Support unpaid carers with respite care, financial support, and employment protections, recognising the economic value of the care they provide.
Integrate health and social care, ending the arbitrary distinction between free healthcare and means-tested social care.
Fund local authorities properly, so they can provide care based on need rather than rationing to only the most critical cases.
The cost would be significant—an estimated £10-15 billion per year to bring the system up to an adequate standard, according to the Health Foundation. But this is affordable. It is less than the cost of the state pension triple lock increase in a single year. It is a fraction of the £162 billion of unpaid care currently provided by families. The question is not affordability but priority.
The bottom line
The social care crisis is an invisible scandal. 1.5 million people wait for care they will never receive. Unpaid family carers provide £162 billion of care annually while the state spends £22 billion. Care workers earn poverty wages and leave the sector in droves. People are forced to sell their homes to pay for care while those with no assets receive the same support for free.
This is not a funding gap or a demographic inevitability.
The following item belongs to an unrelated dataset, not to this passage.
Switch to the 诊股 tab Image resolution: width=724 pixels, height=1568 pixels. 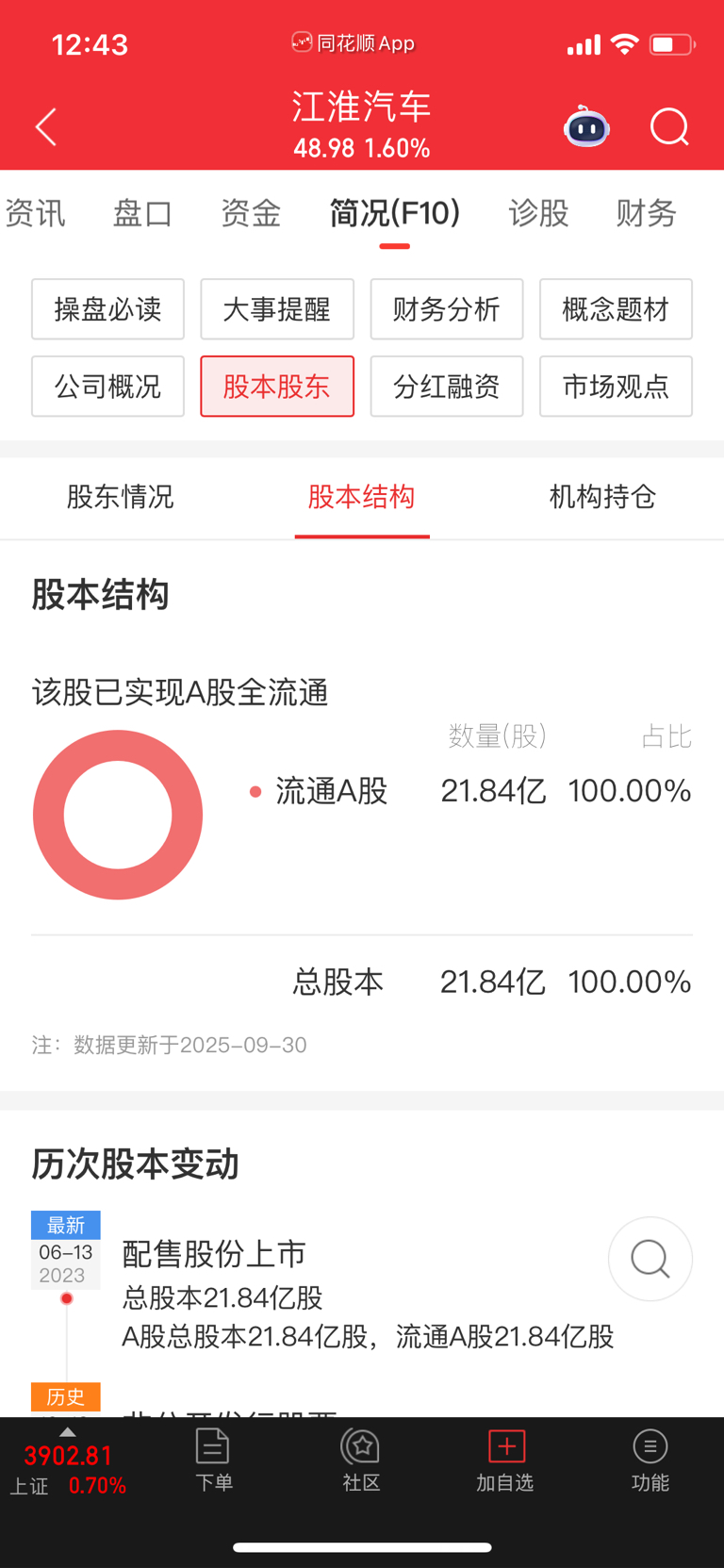538,214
It is a policy choice—the choice to let families, mostly women, bear the cost of aging and disability rather than funding care as a collective social responsibility. Other countries have made different choices, funding social care through universal insurance or taxation. We could too.
But that would require admitting that the current system is not just inadequate but morally indefensible. It would require raising taxes or cutting other spending. It would require political courage. And so instead, we pretend the crisis does not exist—until it happens to us.
Frequently asked questions
Why can't social care be funded through the NHS like healthcare?
It could be, but successive governments have chosen not to do it. The distinction between healthcare (free at point of use) and social care (means-tested and charged) is arbitrary and indefensible. If you have cancer, treatment is free. If you have dementia, care costs £50,000 per year and you must sell your home to pay for it. The reason is political: healthcare is visible and universal, so cuts provoke backlash. Social care is hidden in families and care homes, so it can be quietly defunded without electoral consequences—until it affects you personally.
Isn't the problem just that people are living longer?
Longer lives increase demand, but that is not the problem—it is a success. The problem is that we have not funded the care system to match increased longevity. Other countries with aging populations—Germany, Japan, Netherlands—have introduced universal social care insurance. We have chosen not to, instead relying on families to provide unpaid care and forcing people to deplete their assets before receiving state support. Demography is not destiny. It is a policy choice.
What would a properly funded social care system look like?
It would be free at point of use, like the NHS, funded through general taxation or a dedicated social care levy. It would pay care workers a living wage, with proper training and career progression. It would support family carers with respite care, financial support, and employment protections. And it would be based on need, not ability to pay, so that no one is forced to sell their home or deplete their savings to receive care. Other countries do this. We choose not to.